Essonne : des réunions publiques d'information organisées par la DDT
La Direction départementale des Territoires d'Essonne a organisé des réunions publiques d'information à destination des agriculteurs. Près de 80 personnes étaient présentes à Étampes jeudi 26 mars.
La Direction départementale des Territoires d'Essonne a organisé des réunions publiques d'information à destination des agriculteurs. Près de 80 personnes étaient présentes à Étampes jeudi 26 mars.
La Direction départementale des Territoires (DDT) d'Essonne a organisé trois réunions publiques d'information (lundi 16 mars à Chevannes, mardi 17 mars à Gometz-la-Ville et jeudi 26 mars à Étampes) à destination des agriculteurs pour échanger sur différents points à quelques jours de l'ouverture de la télédéclaration Pac. Celle d'Étampes a réuni près de 80 personnes, en présence de Selma Tafani, adjointe à la directrice de la DDT de l'Essonne, de Roland Rodde, chef du service économie agricole et forêt, et de Sandrine Fauchet, cheffe du service environnement.
Au cours de la réunion publique, Roland Rodde a rappelé la possibilité d'assistance de la DDT dans la télédéclaration jusqu'au 18 mai sur rendez-vous à Étampes (les mardis et jeudis) et à Évry (du lundi au vendredi) ou par téléphone (01.60.76.32.07).
Quelques erreurs à ne pas faire ont également été abordées : oubli de coche jachère IAE, écorégime (voie des pratiques ou par certification bio/HVE), assurance récolte, etc. « Pensez à ouvrir votre télédéclaration le plus tôt possible et à la signer au plus tôt également, il sera toujours possible de la corriger si besoin après », précise le chef du service économie agricole et forêt. Concernant la gestion du système de feux pour le suivi des surfaces, la DDT précise qu'elle appellera systématiquement les exploitants en cas de souci sur le dossier.
Rappel des règles concernant les Esod
Sandrine Fauchet a longuement évoqué les Espèces susceptibles d’occasionner des dégâts nuisibles (Esod). « Chaque espèce a sa culture de prédilection, mais elles sont toutes chassables. Le statut d'Esod permet d’intervenir en dehors des périodes de chasse sous différentes conditions », explique la cheffe du service environnement de la DDT de l'Essonne.
Différents arrêtés, ministériels ou préfectoraux, réglementent les espèces classées. Si certains animaux comme le renard, la fouine, le corbeau freux ou encore la corneille noire sont communs à tous les départements, l'Essonne a également attribué le statut d'Esod au pigeon ramier et au sanglier. « Les arrêtés sont pris sur la base des dégâts, c'est important de les faire remonter sinon les arrêtés risquent d’être attaqués en justice », précise Sandrine Fauchet.
Si le premier moyen d'agir pour la protection des cultures reste la prévention, un récapitulatif des règles de chasse a également été effectué. Le droit de destruction des espèces classées nuisibles appartient au propriétaire des parcelles, mais il peut être délégué par écrit, sans rémunération.
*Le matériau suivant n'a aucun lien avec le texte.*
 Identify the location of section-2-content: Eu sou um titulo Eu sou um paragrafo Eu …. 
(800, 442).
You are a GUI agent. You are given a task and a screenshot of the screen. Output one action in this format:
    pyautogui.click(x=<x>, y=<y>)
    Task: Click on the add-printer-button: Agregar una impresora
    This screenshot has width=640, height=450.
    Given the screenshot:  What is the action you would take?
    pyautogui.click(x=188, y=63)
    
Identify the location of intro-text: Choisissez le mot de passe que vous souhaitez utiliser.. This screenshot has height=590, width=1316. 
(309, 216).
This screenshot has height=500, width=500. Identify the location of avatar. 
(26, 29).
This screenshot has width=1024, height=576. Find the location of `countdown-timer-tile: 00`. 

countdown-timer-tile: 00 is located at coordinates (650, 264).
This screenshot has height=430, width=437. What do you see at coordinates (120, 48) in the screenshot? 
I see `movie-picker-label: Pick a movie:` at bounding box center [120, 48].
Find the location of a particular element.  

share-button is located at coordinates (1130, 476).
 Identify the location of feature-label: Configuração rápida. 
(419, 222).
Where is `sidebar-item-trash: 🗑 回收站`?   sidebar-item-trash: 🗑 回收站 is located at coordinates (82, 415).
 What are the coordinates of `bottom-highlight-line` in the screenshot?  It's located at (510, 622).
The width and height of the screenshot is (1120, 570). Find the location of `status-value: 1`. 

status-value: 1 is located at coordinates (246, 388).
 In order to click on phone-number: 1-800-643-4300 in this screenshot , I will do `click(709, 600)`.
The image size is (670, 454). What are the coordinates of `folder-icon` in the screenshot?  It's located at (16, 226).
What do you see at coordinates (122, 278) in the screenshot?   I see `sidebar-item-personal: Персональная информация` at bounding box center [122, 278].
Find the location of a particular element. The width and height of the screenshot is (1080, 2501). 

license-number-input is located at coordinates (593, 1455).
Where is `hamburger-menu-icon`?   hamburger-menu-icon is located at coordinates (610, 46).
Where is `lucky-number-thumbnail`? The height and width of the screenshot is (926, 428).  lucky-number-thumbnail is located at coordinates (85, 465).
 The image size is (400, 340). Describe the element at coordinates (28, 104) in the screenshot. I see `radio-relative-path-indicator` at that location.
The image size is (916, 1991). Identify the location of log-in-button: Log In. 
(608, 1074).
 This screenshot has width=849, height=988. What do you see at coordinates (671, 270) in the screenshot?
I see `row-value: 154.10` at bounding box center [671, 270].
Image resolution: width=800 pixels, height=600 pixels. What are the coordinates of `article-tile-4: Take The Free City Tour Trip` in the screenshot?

Il existe plusieurs calendriers avec les modalités de prélèvement selon les espèces. « Un garde-chasse peut détruire le sanglier toute l’année, cela peut amener des tensions avec les chasseurs, mais c'est un dispositif que vous pouvez utiliser pour protéger vos cultures », rappelle la cheffe du service environnement. Il est également possible de faire appel à un lieutenant de louveterie, pour « faciliter l’action durant certaines périodes, par nécessité d’efficacité, notamment en période de semis », affirme Selma Tafani.
Outre le rappel de l'existence de la lettre d’information mensuelle de la DDT, plusieurs autres sujets ont également été abordés : l'entretien des cours d'eau, l'Indemnisation fondée sur la solidarité nationale (ISN), le foncier via les autorisations d’exploiter, ou encore le loup. « Une cellule de veille du loup était organisée le 12 mars dernier. L'Essonne a été classée en cercle 3, comme ses voisins, ce qui permet aux éleveurs de bénéficier d’une prise en charge partielle des frais liés à l’achat, l’éducation et l’entretien des chiens de protection », mentionne Sandrine Fauchet.
Enfin, Roland Rodde a également mentionné l'existence de solutions face aux difficultés des exploitations : « Les situations prises en amont sont plus facilement solutionnables que celles prises tardivement. Vous pouvez parler dans un cadre confidentiel,que ce soit auprès de la DDT, de la MSA ou encore de la chambre d'Agriculture ».